PROBLEM STATEMENT >>
Reproduce each of the following entries, including the request text, subtracting 136 from every coordinate value in the answers. Leave out the pictures.

EXTRACTED ENTRIES >>

----------

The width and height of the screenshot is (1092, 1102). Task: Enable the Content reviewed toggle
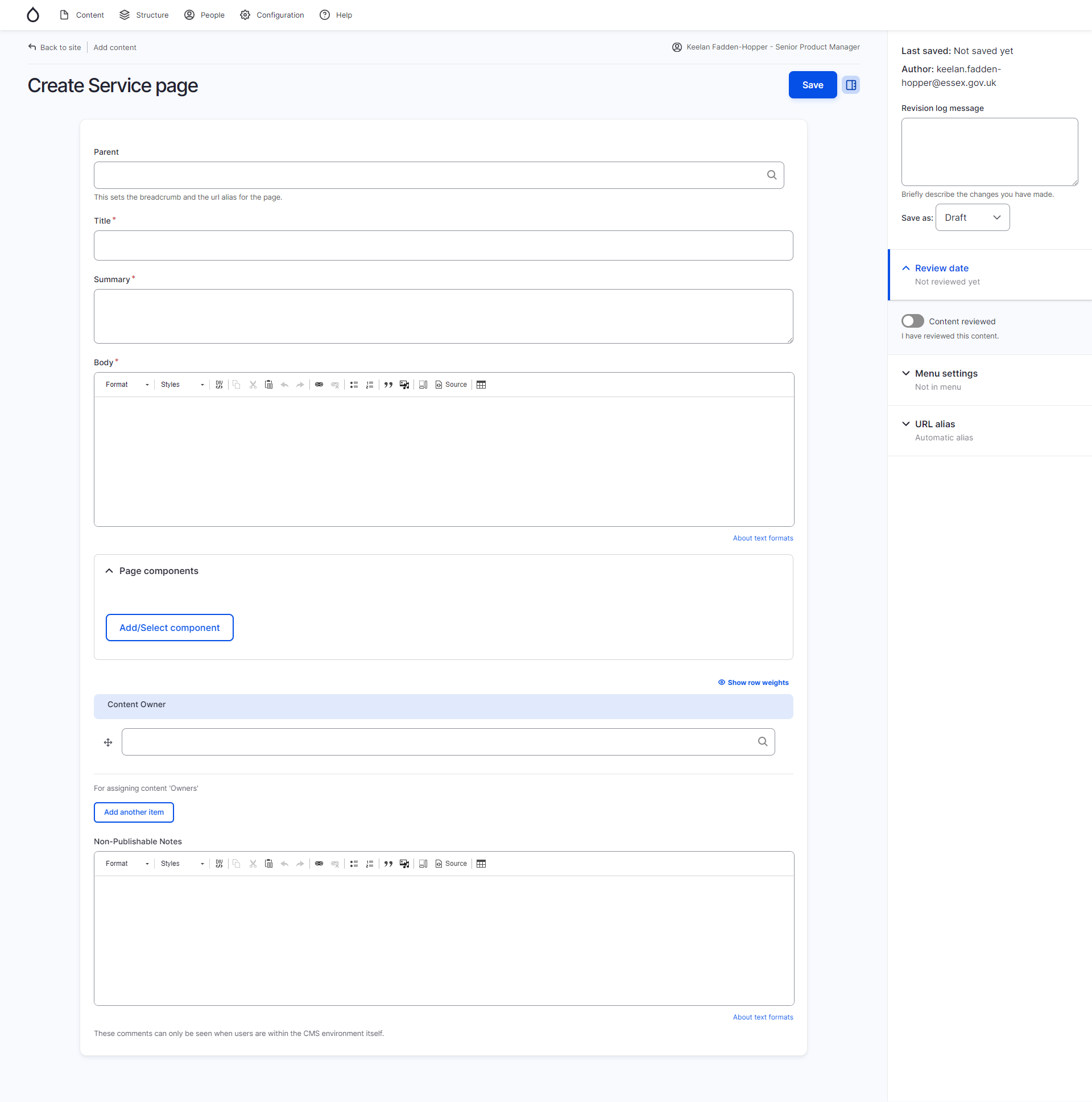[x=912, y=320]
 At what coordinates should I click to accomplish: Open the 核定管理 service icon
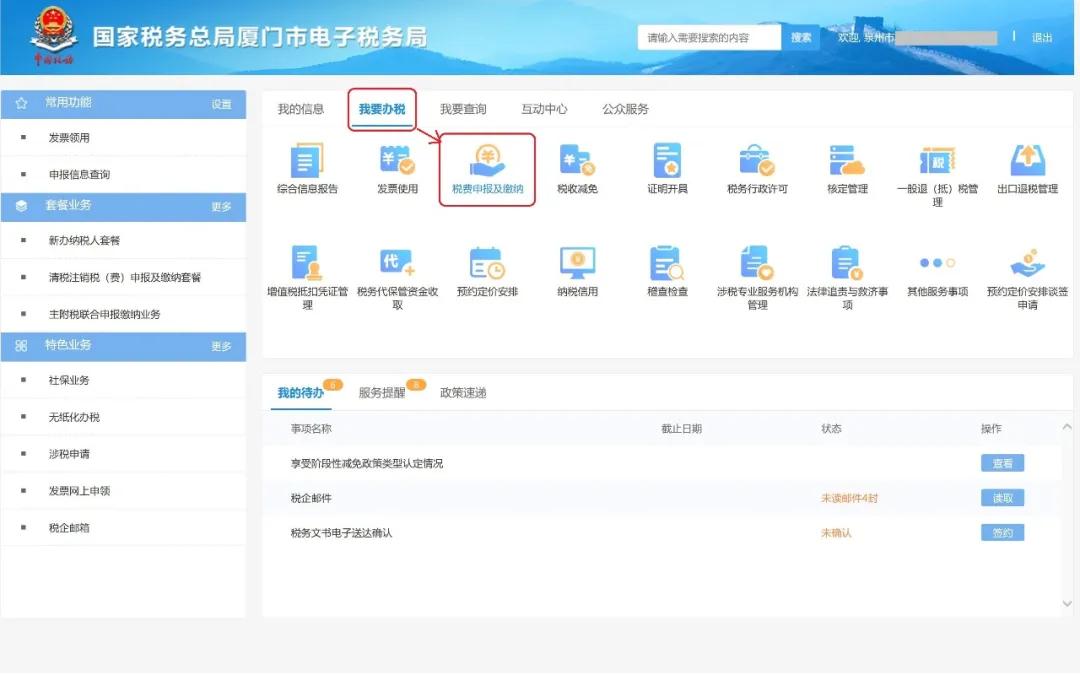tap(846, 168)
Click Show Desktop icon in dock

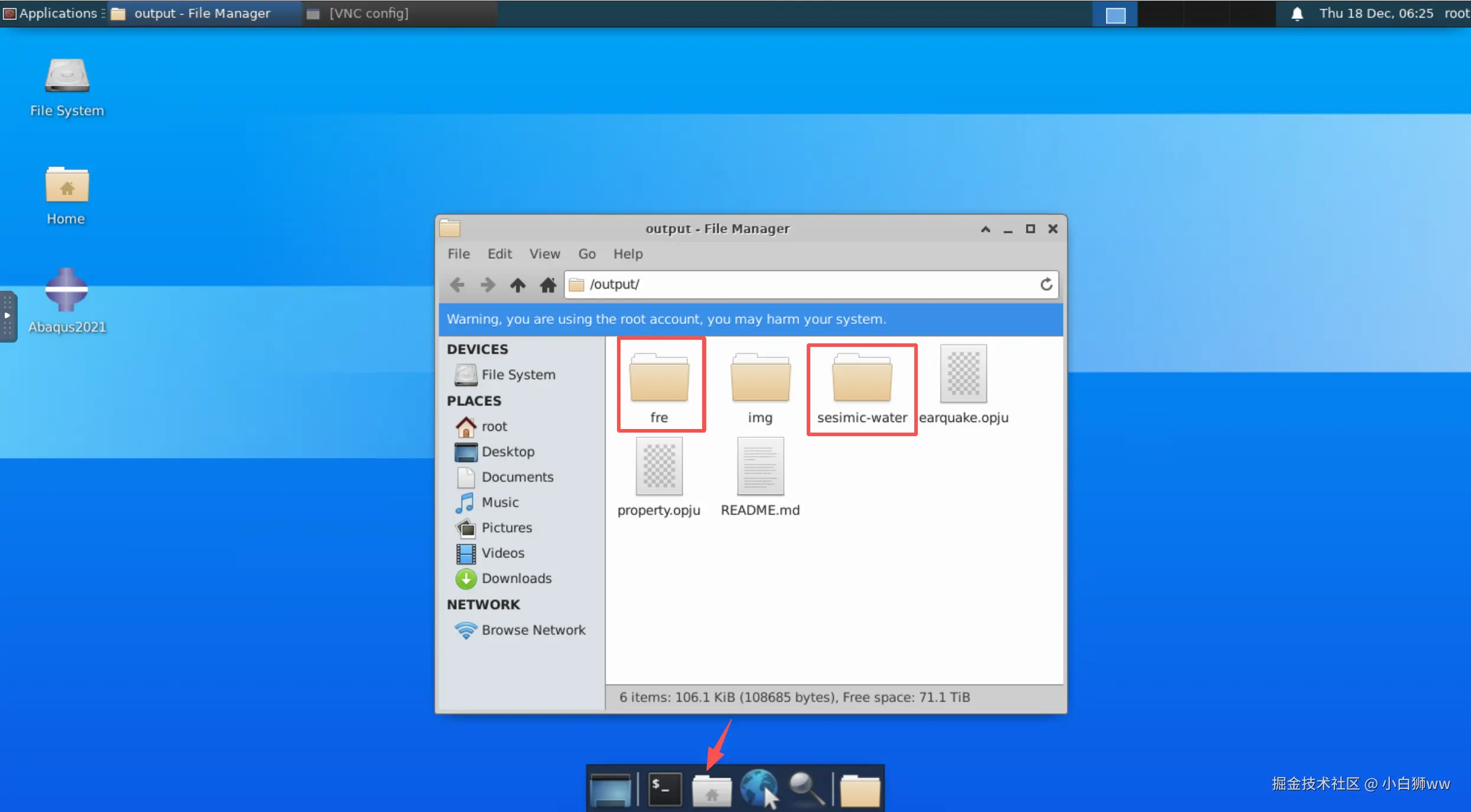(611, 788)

----------

TASK OUTPUT >>
The width and height of the screenshot is (1092, 1102). Task: Enable the Content reviewed toggle
[x=776, y=184]
 At what coordinates should I click to accomplish: Open the 核定管理 service icon
tap(710, 32)
Click Show Desktop icon in dock

(475, 652)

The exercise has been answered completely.